Orin NX can't detect NVMe storage (SD Express PCIe)

Hi! I’m using Orin NX 16GB module with a custom carrier board, which has already been in production use with Xavier NX.

I’m using Nvidia BSP 36.3, and the board with Orin can boot into initrd, where it cannot find the NVMe device. This is essential as Orin doesn’t have internal eMMC.

Error: Could not stat device /dev/nvme0n1 - No such file or directory.

Using Workflow 3:
Building the image:

sudo ADDITIONAL_DTB_OVERLAY_OPT="BootOrderNvme.dtbo" ./tools/kernel_flash/l4t_initrd_flash.sh --no-flash --external-device nvme0n1p1 -c ./tools/kernel_flash/flash_l4t_t234_nvme.xml --showlogs jetson-orin-nano-devkit nvme0n1p1

full output of build:
jetson-orin-build-3.log (261.0 KB)

Flashing the device:

sudo ADDITIONAL_DTB_OVERLAY_OPT="BootOrderNvme.dtbo" ./tools/kernel_flash/l4t_initrd_flash.sh --flash-only --external-device nvme0n1p1 -c ./tools/kernel_flash/flash_l4t_t234_nvme_orb.xml --showlogs jetson-orin-nano-devkit nvme0n1p1

full output of flashing:
jetson-orin-flash-3-no-nvme.log (8 KB)

full serial output:
jetson-orin-serial-output-3.log (60.6 KB)
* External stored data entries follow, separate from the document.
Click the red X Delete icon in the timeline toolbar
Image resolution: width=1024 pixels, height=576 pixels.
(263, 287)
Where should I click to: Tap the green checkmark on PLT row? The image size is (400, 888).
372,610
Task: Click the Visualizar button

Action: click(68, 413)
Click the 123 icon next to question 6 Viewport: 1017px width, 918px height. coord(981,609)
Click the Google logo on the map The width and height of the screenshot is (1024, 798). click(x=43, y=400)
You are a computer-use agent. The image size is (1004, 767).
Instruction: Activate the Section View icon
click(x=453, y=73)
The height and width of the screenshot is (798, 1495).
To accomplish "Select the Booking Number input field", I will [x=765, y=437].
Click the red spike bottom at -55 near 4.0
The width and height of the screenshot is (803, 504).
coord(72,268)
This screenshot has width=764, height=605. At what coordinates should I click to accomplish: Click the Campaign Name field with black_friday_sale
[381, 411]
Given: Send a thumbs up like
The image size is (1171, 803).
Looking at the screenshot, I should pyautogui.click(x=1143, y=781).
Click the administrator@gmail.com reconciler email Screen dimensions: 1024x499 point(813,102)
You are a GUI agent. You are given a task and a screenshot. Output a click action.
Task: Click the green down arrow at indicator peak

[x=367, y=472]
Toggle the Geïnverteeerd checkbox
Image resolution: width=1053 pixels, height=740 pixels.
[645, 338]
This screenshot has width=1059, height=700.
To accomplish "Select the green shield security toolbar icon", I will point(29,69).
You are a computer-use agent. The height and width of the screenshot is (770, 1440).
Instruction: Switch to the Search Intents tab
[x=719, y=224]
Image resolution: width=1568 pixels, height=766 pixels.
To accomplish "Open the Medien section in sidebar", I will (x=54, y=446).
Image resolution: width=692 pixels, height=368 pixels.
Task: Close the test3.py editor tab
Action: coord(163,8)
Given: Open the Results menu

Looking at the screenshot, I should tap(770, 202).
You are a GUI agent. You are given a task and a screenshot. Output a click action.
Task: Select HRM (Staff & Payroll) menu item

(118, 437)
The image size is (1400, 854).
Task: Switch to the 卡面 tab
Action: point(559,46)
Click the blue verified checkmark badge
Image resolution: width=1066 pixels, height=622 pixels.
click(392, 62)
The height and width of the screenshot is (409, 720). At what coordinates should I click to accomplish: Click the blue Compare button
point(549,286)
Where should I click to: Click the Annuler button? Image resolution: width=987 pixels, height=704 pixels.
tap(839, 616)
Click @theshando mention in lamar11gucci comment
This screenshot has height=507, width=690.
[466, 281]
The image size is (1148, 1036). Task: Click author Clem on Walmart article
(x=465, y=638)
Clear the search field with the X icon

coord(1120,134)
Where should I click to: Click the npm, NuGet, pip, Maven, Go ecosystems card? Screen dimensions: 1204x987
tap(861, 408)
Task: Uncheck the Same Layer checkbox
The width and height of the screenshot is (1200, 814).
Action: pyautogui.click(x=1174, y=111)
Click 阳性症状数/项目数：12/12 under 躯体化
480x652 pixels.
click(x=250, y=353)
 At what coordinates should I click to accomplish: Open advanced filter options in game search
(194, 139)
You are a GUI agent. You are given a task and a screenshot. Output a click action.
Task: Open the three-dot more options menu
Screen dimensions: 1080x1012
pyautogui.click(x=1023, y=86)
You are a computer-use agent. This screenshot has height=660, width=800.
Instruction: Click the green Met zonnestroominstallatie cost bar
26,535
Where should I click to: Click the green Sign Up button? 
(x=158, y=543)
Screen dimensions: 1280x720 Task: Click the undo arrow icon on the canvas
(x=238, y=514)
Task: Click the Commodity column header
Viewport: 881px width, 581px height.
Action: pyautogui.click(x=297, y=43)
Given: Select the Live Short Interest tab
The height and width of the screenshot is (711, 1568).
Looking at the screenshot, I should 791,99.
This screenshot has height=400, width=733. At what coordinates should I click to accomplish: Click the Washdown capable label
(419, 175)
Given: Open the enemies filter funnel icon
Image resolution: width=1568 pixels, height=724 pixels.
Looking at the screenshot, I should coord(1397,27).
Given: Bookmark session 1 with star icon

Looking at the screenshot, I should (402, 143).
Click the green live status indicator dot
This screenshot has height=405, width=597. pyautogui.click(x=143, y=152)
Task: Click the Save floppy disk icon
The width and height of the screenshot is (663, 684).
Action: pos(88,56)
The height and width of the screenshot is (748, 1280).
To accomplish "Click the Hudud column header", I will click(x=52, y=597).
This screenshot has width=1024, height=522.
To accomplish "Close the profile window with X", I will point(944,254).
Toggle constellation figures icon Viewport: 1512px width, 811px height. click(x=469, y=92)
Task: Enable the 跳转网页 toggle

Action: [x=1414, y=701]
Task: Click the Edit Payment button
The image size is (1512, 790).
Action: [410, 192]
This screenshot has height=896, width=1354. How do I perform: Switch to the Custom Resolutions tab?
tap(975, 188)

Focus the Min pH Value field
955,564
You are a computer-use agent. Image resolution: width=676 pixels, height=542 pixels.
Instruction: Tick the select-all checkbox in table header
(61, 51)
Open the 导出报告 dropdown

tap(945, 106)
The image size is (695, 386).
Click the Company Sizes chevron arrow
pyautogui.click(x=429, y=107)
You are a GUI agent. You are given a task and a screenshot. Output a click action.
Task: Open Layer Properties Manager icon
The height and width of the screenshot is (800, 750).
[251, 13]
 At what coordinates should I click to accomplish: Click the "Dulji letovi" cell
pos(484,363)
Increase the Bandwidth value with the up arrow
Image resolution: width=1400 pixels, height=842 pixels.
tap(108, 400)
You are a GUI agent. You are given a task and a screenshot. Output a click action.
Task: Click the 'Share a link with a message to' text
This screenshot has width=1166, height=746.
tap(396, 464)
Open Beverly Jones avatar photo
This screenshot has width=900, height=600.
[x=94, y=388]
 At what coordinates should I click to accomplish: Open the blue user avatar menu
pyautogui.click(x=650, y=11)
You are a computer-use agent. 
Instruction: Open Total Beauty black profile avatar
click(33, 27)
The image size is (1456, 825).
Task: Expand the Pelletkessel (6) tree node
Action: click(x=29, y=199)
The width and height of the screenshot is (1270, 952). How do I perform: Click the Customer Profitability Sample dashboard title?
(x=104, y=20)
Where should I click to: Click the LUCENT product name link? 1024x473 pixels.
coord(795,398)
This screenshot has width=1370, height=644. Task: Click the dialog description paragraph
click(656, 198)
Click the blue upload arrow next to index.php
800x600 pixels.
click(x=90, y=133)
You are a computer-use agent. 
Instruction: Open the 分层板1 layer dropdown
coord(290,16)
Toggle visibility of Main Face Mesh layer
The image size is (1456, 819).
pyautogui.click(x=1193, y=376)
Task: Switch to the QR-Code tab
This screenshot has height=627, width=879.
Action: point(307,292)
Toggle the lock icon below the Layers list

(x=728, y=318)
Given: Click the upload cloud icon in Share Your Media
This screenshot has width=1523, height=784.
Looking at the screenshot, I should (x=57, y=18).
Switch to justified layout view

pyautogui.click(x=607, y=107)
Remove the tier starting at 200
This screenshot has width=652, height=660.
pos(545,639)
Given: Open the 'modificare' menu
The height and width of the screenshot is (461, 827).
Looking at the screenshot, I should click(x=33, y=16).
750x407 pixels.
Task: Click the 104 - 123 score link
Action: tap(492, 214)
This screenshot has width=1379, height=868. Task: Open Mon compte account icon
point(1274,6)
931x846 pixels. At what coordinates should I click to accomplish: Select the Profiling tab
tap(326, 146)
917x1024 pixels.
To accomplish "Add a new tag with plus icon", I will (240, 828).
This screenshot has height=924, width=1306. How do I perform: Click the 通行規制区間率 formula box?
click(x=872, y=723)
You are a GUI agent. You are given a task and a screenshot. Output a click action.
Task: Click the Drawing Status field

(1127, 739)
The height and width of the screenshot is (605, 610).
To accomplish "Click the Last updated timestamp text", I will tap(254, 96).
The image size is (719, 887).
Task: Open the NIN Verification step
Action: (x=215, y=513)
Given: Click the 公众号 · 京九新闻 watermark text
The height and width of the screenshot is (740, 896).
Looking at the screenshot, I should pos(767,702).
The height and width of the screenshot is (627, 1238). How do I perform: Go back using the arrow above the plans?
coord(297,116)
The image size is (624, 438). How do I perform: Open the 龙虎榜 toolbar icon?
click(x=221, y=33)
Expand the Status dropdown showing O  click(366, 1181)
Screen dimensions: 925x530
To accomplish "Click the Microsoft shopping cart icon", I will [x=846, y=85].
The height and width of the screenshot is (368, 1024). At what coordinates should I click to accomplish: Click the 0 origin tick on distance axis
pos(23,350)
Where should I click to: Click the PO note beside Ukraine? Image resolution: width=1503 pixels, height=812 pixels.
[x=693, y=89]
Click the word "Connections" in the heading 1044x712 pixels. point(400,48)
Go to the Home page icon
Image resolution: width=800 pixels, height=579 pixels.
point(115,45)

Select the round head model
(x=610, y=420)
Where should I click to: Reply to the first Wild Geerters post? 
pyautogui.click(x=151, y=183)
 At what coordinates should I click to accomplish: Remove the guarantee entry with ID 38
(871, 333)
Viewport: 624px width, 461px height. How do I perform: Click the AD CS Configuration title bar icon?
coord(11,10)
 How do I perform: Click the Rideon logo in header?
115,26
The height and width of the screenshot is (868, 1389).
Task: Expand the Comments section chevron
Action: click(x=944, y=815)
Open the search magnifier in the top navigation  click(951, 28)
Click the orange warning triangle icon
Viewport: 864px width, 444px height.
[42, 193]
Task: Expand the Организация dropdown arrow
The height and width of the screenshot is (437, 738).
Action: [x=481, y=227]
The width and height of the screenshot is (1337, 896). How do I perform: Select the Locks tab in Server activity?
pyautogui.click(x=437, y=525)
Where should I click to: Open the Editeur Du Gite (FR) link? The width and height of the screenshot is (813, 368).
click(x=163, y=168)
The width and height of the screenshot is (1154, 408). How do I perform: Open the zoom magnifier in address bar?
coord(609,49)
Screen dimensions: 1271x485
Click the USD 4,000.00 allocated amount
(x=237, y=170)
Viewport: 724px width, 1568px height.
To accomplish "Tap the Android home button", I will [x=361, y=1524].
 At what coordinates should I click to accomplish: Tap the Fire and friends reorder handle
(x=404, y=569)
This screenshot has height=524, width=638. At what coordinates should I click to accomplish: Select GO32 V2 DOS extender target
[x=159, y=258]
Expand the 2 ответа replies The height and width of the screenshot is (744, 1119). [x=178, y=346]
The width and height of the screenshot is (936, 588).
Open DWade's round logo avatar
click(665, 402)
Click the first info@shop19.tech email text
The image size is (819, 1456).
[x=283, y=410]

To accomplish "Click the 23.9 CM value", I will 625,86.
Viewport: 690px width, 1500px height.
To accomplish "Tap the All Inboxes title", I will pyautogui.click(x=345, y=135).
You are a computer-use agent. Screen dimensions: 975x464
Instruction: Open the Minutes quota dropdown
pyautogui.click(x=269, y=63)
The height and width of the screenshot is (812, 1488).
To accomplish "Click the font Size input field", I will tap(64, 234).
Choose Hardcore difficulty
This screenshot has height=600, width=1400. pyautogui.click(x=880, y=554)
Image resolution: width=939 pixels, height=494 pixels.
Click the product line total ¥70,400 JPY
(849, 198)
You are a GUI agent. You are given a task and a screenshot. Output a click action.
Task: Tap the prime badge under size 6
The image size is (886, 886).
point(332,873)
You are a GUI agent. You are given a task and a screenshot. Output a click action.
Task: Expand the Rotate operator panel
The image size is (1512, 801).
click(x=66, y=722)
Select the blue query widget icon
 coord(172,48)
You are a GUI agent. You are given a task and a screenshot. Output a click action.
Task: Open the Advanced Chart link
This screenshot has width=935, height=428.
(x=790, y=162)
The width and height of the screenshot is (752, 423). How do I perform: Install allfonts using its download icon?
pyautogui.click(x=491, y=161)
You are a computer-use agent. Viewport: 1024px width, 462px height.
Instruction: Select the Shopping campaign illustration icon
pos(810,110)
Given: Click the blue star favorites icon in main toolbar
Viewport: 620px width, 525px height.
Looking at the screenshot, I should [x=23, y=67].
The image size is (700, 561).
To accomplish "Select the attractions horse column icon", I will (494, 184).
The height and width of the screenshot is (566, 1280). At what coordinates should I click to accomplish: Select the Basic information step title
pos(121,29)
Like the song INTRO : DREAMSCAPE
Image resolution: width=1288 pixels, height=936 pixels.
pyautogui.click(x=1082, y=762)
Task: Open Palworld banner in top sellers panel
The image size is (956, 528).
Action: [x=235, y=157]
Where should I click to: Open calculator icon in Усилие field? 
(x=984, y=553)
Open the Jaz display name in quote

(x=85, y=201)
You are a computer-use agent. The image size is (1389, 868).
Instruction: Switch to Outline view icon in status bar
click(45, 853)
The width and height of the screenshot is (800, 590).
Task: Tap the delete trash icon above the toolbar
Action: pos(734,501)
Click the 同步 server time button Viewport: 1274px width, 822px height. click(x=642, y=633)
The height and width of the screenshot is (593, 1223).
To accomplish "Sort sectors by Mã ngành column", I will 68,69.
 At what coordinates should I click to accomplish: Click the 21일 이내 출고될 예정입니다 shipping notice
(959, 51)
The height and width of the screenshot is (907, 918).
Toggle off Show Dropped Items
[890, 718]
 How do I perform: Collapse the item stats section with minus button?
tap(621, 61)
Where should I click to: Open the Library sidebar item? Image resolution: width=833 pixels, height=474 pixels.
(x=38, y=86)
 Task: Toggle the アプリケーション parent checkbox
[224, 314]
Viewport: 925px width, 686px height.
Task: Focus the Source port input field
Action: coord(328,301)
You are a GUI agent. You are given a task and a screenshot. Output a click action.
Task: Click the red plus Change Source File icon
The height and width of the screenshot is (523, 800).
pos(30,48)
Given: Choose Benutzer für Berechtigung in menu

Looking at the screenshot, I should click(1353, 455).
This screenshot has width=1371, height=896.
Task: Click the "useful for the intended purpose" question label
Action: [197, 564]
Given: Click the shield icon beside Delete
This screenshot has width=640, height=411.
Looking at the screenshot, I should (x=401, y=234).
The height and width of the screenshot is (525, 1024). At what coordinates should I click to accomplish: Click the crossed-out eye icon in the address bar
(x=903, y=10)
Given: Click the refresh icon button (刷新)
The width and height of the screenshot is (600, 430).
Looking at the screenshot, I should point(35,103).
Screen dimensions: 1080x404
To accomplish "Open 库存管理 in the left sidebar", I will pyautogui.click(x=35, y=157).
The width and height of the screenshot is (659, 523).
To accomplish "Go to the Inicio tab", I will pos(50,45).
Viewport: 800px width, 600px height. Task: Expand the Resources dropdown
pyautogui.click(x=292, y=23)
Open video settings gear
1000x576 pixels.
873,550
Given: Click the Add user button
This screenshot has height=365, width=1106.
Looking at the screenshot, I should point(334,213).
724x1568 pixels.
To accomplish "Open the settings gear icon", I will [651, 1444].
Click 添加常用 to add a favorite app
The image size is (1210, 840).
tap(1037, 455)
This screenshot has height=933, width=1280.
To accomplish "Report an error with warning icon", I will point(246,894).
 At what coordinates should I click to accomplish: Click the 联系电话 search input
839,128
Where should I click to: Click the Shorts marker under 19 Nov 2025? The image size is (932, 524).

The PCIe controllers seem to come up, and the NVMe kernel modules are loaded. However on serial you can see

Connection timeout: device /dev/nvme0n1 is still not ready.

The SD Express PCIe card is connected to PCIE1_XXX pins on Jetson, so it should not change between Xavier NX and Orin NX.
I reviewed the differences in pinout between Xavier NX and Orin NX in Jetson_OrinNano_OrinNX_XavierNX_Interface_Comparison_Migration_DA-11081-001_v1.1.pdf, and

  • SDMMC interface pins from Xavier are PCIE3 pins on Orin - so not related
  • CSI4 interface pins from Xacier are PCIE2 pins on Orin - so not related
    There are no differences listed for PCIE1 pins.

One change we had to make:
DevKit has EEPROM containing info about devkit used by Nvidia to dermine the devkit version but our carrier board does not have it, to make the board boot we had to change the EEPROM size from 0x100 to 0x0 in bootloader/generic/BCT/tegra234-mb2-bct-misc-p3767-0000.dts:

cvb_eeprom_read_size = <0x0>

Here the PCIe/SD interface, connected to PCIE1_XXX pins, which are visible in the schematic:

Already confirmed that the correct voltage for SD card is present on the 3.3V pin.

Should we make changes to ODMDATA, device tree or pinmux to be able to detect the NVMe?

I’ll be grateful for all pointers and help.

  1. The flash command is not correct.
    Quick Start — NVIDIA Jetson Linux Developer Guide 1 documentation

  2. We didn’t validate any SD express PCIe card before. From the log, I only saw it cannot get detected in PCIe C1 controller. No ODMDATA change is needed. It is enabled on Orin Nano devkit by default.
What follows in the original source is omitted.